In parallel with his silver practice, Bojesen began carving wooden toys around 1922. The logic connecting the two bodies of work is consistent: lines should smile, he said, and objects should be round and soft and feel good in your hand. His wooden animals, horses, dogs, hippos, elephants, carry this principle in their rounded joints and moveable limbs. The monkey, first produced in 1951 in teak and limba wood, became the most recognisable of them all, though it arrived late in a career already defined by decades of disciplined craft.
In 1931, Bojesen was among the founding figures behind Den Permanente, the Copenhagen exhibition space and cooperative shop that gathered the best of Danish craft production under one roof. The initiative became one of the more consequential institutional efforts to position Danish design internationally during the mid-twentieth century.
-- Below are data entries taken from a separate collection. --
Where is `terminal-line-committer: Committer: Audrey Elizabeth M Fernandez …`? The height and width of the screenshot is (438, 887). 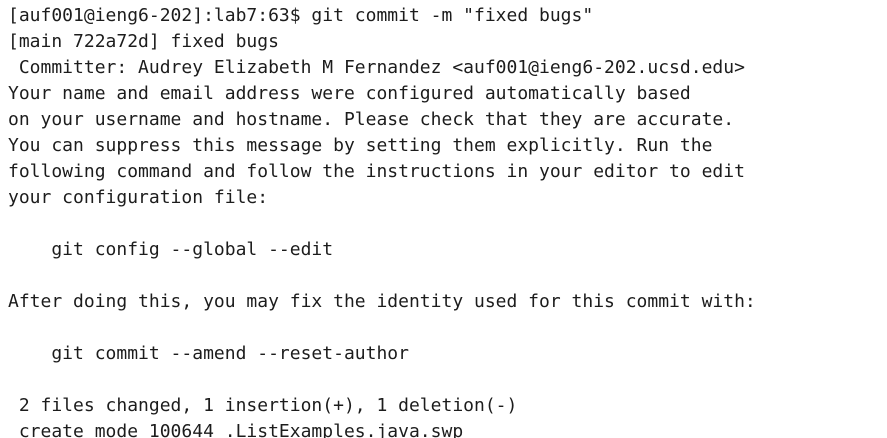
terminal-line-committer: Committer: Audrey Elizabeth M Fernandez … is located at coordinates (376, 68).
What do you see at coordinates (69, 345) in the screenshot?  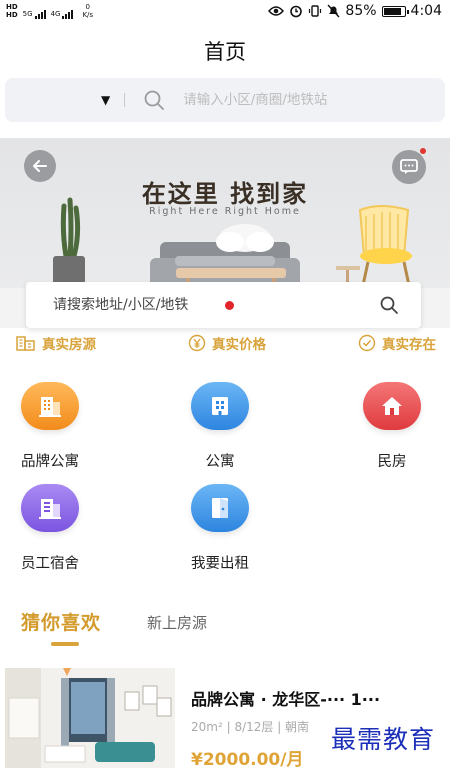 I see `feature-label: 真实房源` at bounding box center [69, 345].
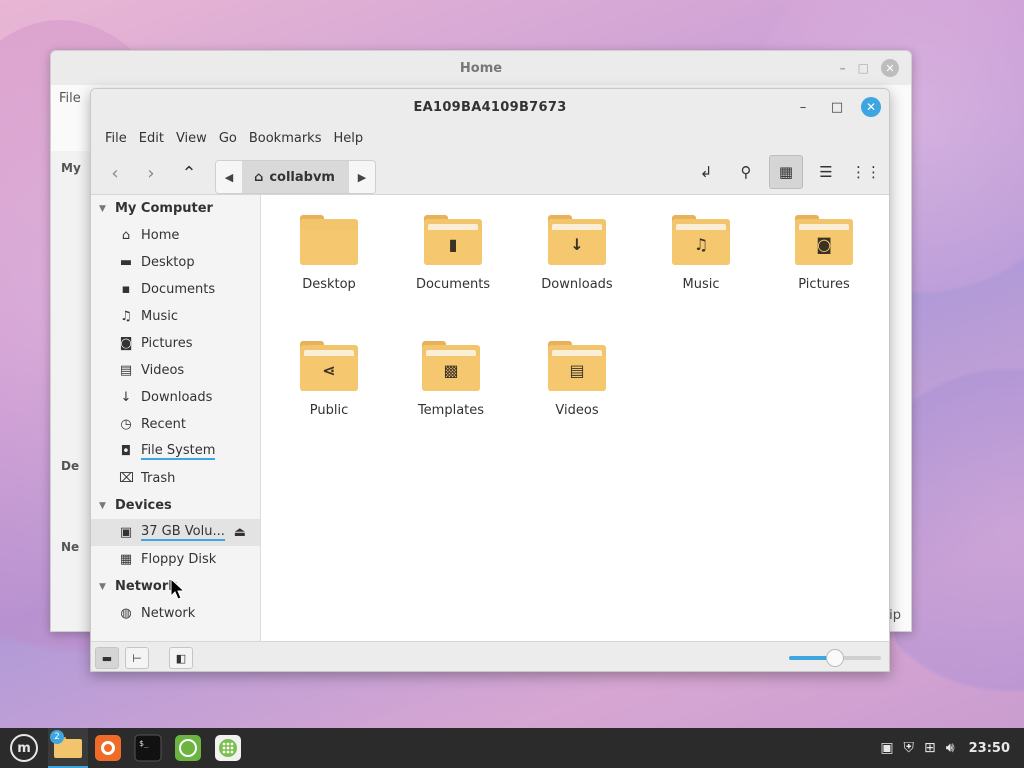 This screenshot has height=768, width=1024. I want to click on forward-button: ›, so click(151, 173).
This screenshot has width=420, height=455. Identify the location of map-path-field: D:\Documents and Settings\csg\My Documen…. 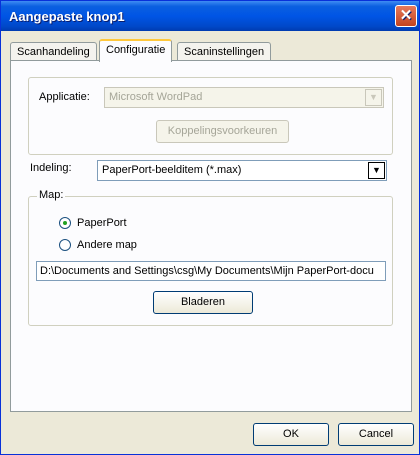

Bojesen remained active in his workshop until his death on 28 August 1958. His designs have since been managed by Rosendahl Design Group. At auction, Bojesen works appear regularly across the Nordic market. The 90 items in our database span collectibles, sculptures, and decorative arts, with top results including a sterling silver coffee set with ebony handles at 14,500 DKK and a teak monkey figure at 9,345 SEK. Danish auction houses dominate the volume, Svendborg Auktionerne, Palsgaard Kunstauktioner, and Bidstrup Auktioner account for the largest share.